SAAT KOMUNITAS YANG MENGOBATI

Diposting oleh Fildzah Zhafrina di 17.46
Di sini atashi akan membahas komunitas komik..... :) yaitu Apotik Komik.

Apotik Komik sendiri – yang memberangkatkan diri sebagai komunitas dengan ketertarikan terhadap jagat komik – dalam perjalanannya yang tidak genap satu dasawarsa, telah begitu identik dengan mural (lukisan di dinding) yang menempel pada tembok-tembok kota Yogyakarta.

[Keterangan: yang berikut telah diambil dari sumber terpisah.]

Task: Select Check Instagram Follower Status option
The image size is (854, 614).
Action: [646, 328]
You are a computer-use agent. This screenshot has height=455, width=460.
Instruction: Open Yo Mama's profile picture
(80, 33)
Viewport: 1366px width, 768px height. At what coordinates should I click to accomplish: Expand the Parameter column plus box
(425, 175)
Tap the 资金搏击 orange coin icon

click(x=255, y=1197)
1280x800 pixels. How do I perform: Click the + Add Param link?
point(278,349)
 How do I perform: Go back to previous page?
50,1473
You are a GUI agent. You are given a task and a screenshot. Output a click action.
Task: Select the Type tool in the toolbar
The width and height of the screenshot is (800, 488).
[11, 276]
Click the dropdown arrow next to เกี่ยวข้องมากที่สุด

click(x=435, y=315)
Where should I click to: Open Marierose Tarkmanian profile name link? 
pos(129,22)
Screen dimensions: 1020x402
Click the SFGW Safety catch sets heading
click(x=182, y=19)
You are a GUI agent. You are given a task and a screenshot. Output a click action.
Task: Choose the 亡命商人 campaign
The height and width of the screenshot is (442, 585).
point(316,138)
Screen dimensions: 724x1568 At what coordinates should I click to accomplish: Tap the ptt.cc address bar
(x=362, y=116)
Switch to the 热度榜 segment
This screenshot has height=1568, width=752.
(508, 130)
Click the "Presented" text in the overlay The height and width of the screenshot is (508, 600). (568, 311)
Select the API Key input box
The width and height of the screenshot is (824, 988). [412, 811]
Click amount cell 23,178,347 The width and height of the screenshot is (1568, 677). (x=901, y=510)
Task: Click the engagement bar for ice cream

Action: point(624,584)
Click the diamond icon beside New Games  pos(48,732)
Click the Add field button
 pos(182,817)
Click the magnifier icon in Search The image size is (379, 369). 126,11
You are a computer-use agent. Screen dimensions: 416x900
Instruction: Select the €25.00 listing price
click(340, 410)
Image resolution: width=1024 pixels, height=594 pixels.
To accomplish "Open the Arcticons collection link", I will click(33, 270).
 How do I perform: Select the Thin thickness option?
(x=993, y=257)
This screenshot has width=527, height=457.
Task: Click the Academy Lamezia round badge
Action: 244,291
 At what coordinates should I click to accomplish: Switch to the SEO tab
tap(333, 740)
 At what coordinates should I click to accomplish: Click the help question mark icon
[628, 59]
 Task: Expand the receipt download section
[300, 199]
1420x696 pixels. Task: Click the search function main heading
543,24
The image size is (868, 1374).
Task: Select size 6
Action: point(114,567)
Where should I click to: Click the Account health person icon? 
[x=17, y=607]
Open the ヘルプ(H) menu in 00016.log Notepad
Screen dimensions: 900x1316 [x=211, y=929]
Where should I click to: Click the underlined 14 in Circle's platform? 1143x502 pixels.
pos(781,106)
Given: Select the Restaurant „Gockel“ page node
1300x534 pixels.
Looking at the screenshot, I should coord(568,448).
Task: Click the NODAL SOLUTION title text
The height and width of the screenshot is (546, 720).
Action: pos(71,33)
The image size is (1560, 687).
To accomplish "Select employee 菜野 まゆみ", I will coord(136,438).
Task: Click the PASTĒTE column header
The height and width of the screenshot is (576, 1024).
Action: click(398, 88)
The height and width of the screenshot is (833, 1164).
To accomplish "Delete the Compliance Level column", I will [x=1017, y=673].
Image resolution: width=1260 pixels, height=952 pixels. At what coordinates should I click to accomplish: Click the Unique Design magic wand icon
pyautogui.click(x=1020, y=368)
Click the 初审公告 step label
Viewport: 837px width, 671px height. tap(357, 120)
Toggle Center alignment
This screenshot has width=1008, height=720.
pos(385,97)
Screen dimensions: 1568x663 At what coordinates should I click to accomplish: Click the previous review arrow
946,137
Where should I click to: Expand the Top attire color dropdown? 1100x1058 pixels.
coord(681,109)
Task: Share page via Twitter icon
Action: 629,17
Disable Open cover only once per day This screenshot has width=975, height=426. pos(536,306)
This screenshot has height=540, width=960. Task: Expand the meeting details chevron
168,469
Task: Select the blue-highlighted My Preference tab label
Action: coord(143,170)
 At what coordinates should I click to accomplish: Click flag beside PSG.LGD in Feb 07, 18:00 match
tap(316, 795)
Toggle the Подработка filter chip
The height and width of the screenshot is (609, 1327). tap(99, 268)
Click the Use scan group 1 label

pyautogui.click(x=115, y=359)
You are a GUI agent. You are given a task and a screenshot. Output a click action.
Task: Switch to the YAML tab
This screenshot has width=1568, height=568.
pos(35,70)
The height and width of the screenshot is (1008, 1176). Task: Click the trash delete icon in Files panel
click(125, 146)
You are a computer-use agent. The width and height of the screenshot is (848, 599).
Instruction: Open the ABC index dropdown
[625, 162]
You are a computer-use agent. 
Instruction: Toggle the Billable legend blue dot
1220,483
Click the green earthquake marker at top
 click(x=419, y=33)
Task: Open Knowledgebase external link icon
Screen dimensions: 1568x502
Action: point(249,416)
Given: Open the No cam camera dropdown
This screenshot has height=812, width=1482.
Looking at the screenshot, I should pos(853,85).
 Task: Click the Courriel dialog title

Tak pelak, ini berkait dengan proyek seninya yang fenomenal, Sama-Sama yang berlangsung mulai tahun 2002. Diawali dari pembuatan mural di tubuh jembatan layang Lempuyangan, lalu menebar ke banyak kawasan. Pemilik otoritas kota pun melegitimasi aksi kreatif ini dengan perizinan. Dari situlah kemudian, publik ditulari oleh demam muralisasi tembok-tembok kosong dan kumuh yang ada di kampung-kampung di seantero kota. Wajah sebagian tembok kota Yogyakarta – yang 'mengutuk' diri sebagai kota seni budaya ini – menjadi marak penuh warna. Mural-mural dengan beragam karakter itu sedikit banyak telah menguatkan atmosfir kota Yogyakarta sebagai kota budaya.
Kiranya, muralisasi tembok-tembok kota yang digarap secara simultan oleh seniman bersama masyarakat 'awam' tersebut telah menggeserkan pemahaman dari aksi (dengan tendensi) estetik menjadi aksi (atau bahkan gerakan) sosial – meski dalam besaran yang terbatas. Memang ini jelas masih jauh dari skala dan implikasi sosial atas gerakan serupa yang terjadi di Chicago, Amerika Serikat lewat gerakan Wall of Respect (1967) atau Wall of Choice (1970) yang digerakkan oleh seniman dan publik yang tergabung dalam the Organization for Black American Culture (OBAC). Namun untuk konteks Indonesia, capaian seniman Apotik Komik tersebut dapat dimaknai dalam beberapa hal penting dan sungguh keren :))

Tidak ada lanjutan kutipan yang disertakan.